• [PROBLEM TO SOLVE]: Where does "computer" appear in the data? Return each line that holds it.

• [DATA TO USE]:
————
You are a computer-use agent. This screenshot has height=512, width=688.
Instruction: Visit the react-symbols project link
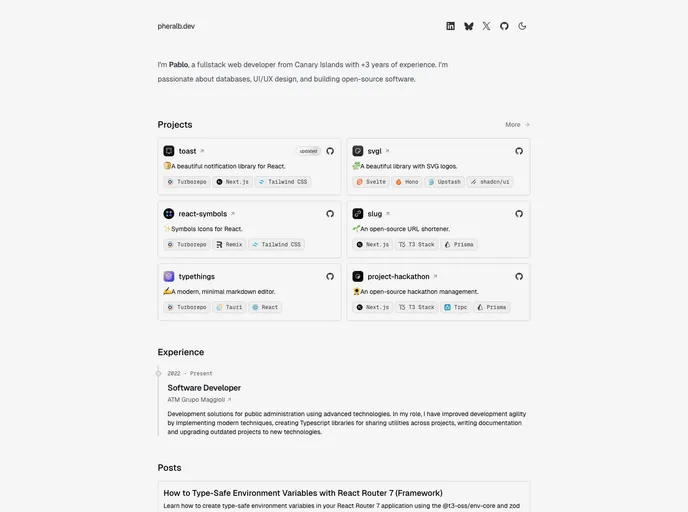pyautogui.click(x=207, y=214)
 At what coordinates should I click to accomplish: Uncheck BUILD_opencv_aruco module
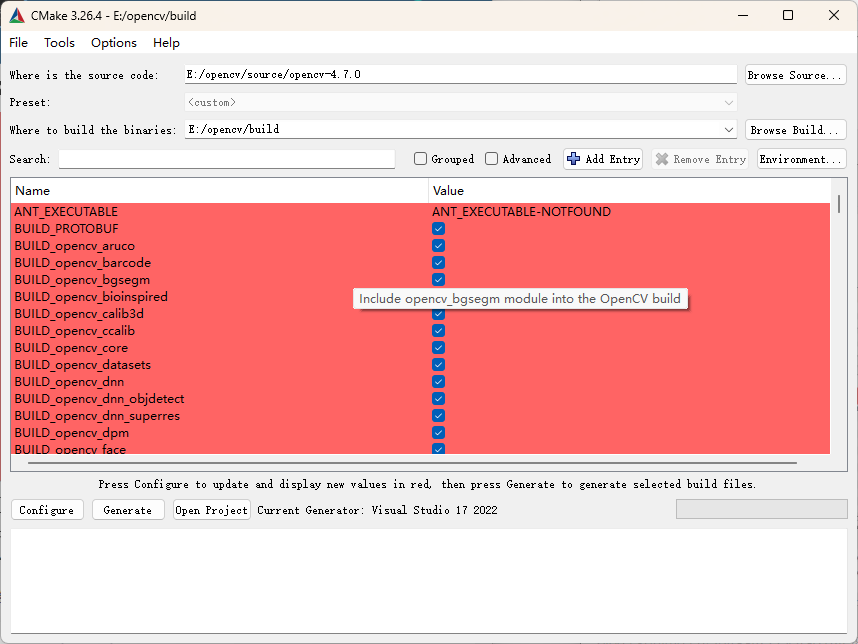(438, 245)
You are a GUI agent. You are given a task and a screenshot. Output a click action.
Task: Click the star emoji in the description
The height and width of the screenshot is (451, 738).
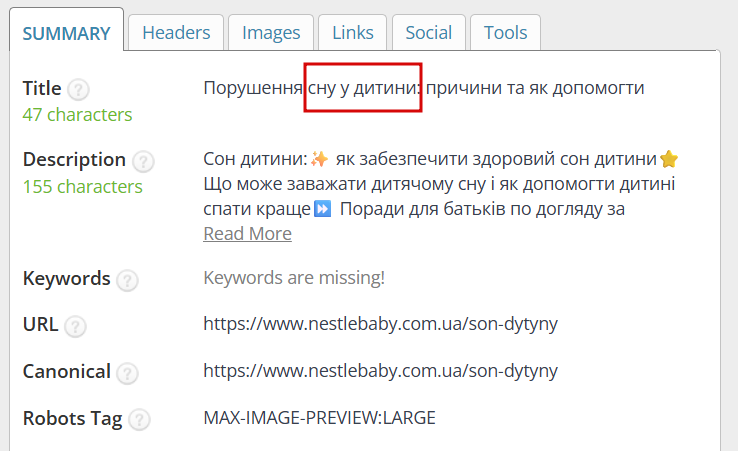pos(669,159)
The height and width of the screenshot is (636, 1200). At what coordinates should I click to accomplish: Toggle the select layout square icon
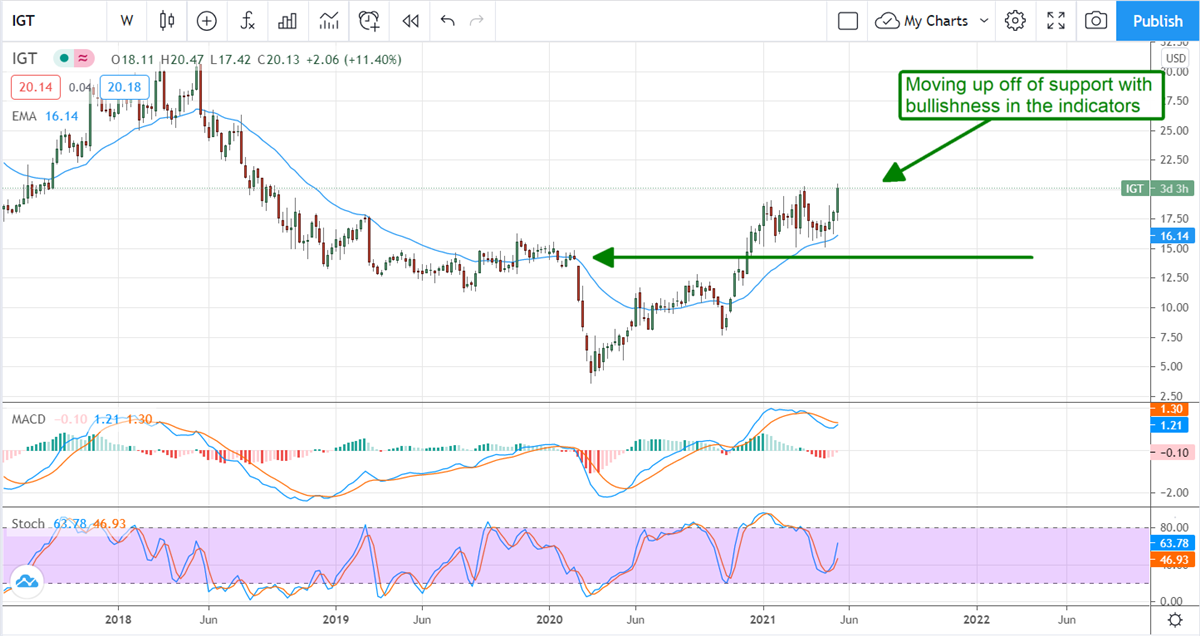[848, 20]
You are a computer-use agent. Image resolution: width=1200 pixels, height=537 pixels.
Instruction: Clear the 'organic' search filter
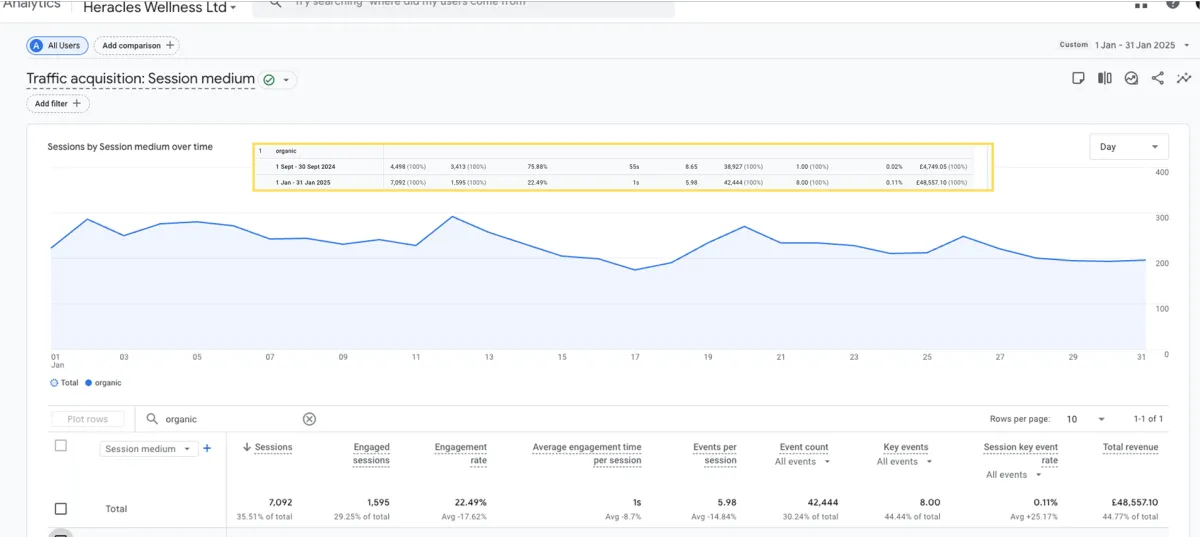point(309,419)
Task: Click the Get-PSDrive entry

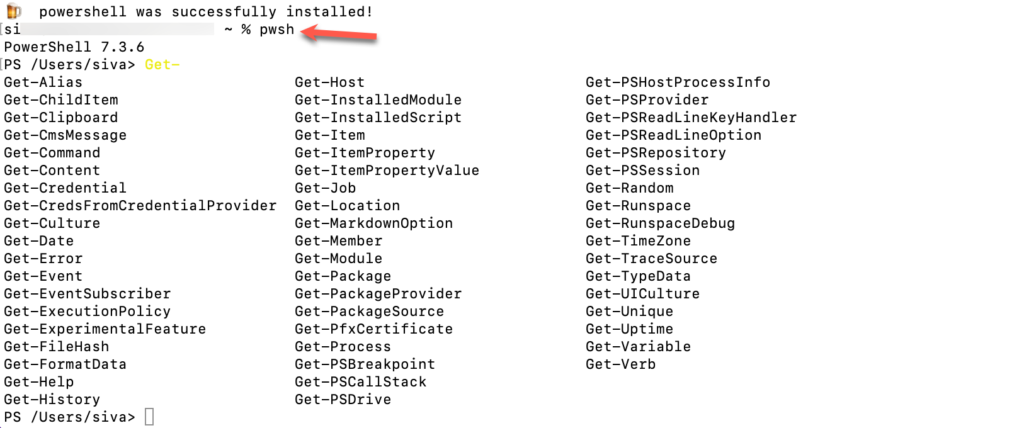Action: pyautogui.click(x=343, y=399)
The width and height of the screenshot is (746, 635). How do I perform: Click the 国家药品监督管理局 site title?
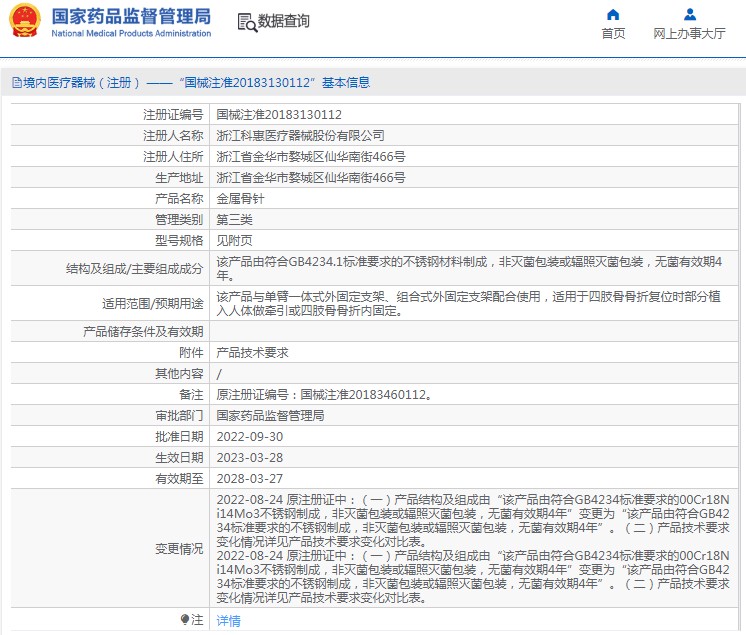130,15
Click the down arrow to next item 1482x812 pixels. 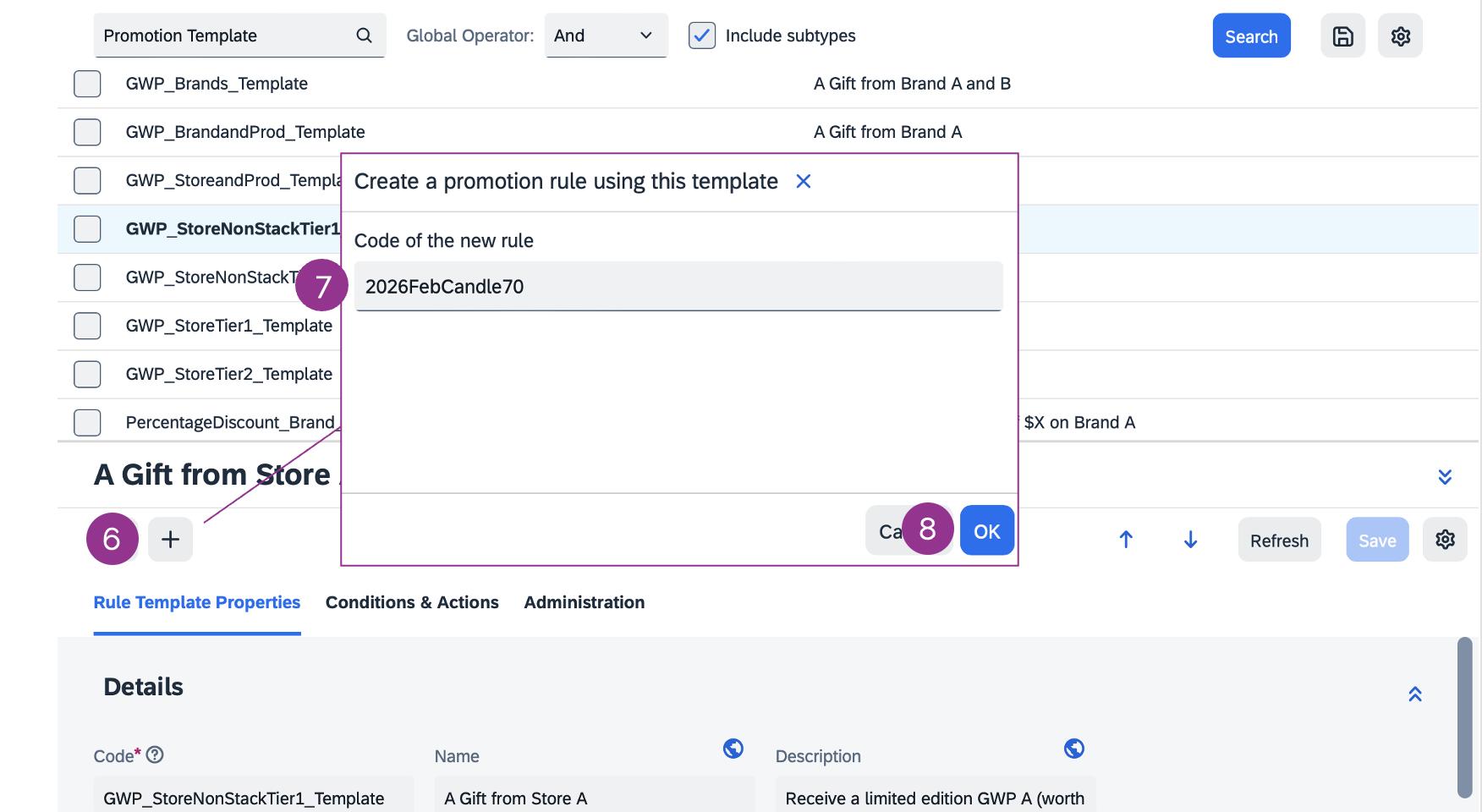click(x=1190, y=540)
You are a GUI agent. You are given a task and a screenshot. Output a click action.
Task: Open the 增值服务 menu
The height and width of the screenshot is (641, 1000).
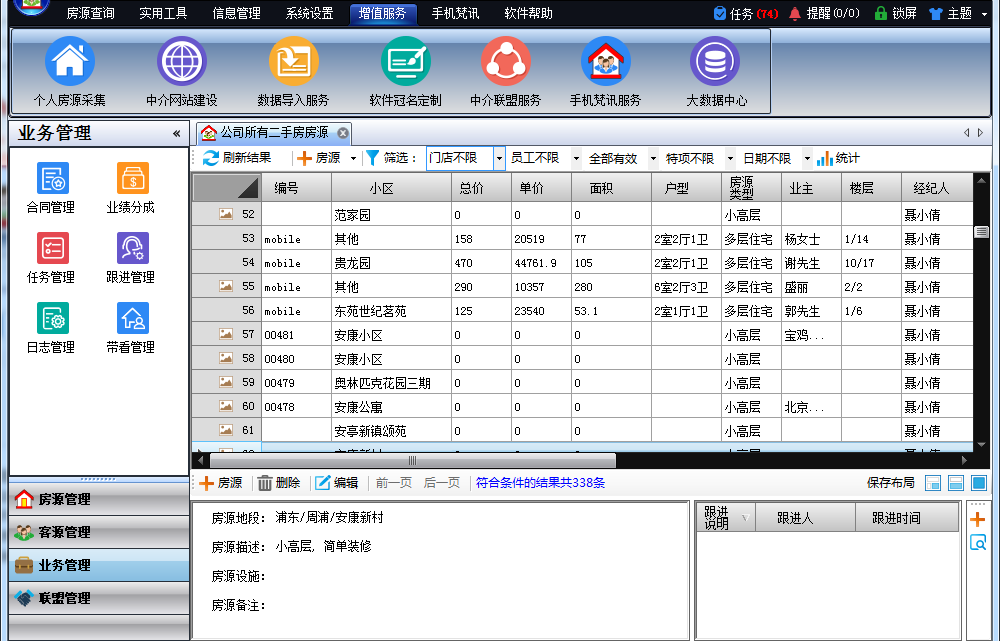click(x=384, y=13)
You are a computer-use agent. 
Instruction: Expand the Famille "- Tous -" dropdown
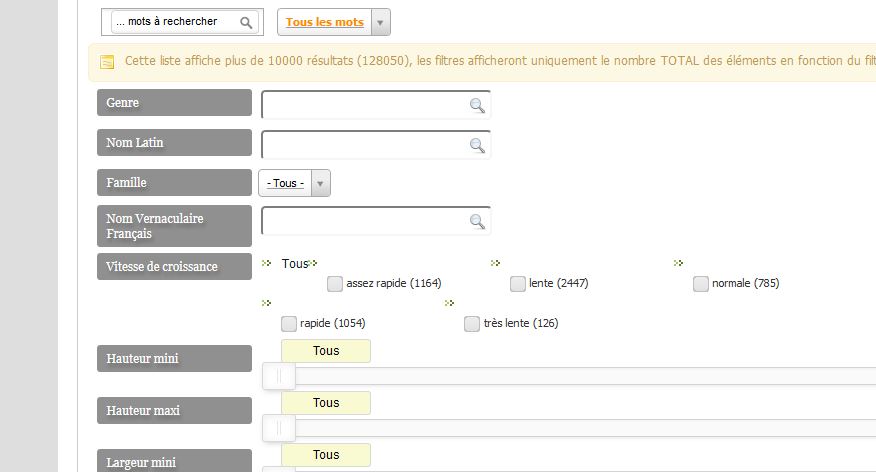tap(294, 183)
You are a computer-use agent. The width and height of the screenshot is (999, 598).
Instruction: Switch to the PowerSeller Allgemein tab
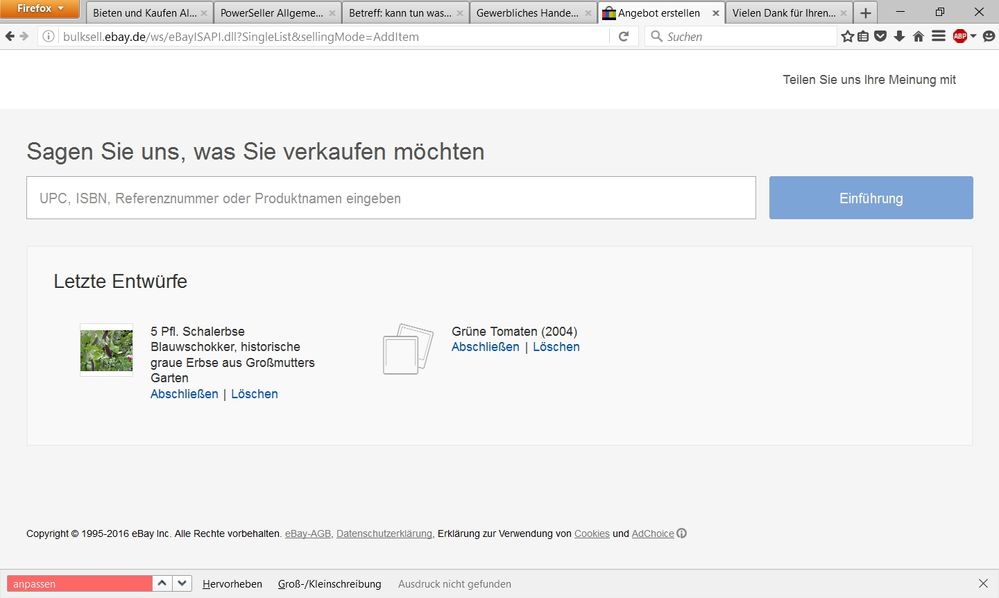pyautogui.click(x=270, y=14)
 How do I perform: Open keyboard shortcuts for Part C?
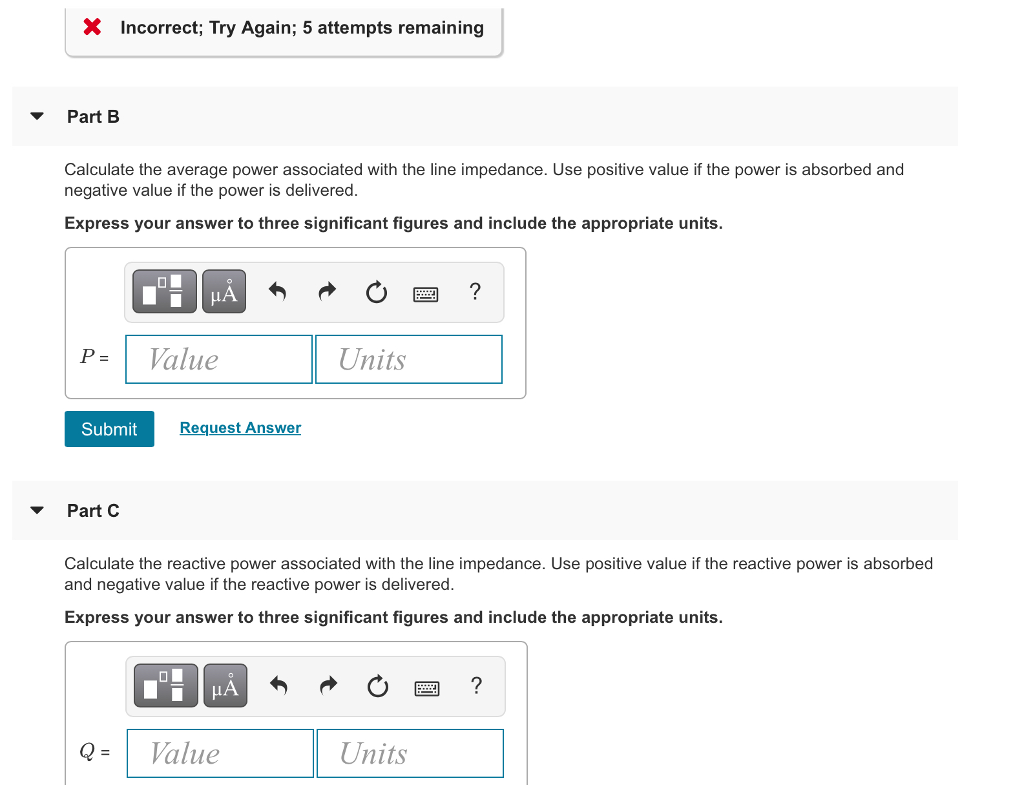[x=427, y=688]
————
• [EXERCISE SOLUTION]:
You are a computer-use agent. This screenshot has height=512, width=688.
You are a computer-use agent. Image resolution: width=1200 pixels, height=537 pixels.
You are a computer-use agent. 
You are a computer-use agent. The width and height of the screenshot is (999, 598).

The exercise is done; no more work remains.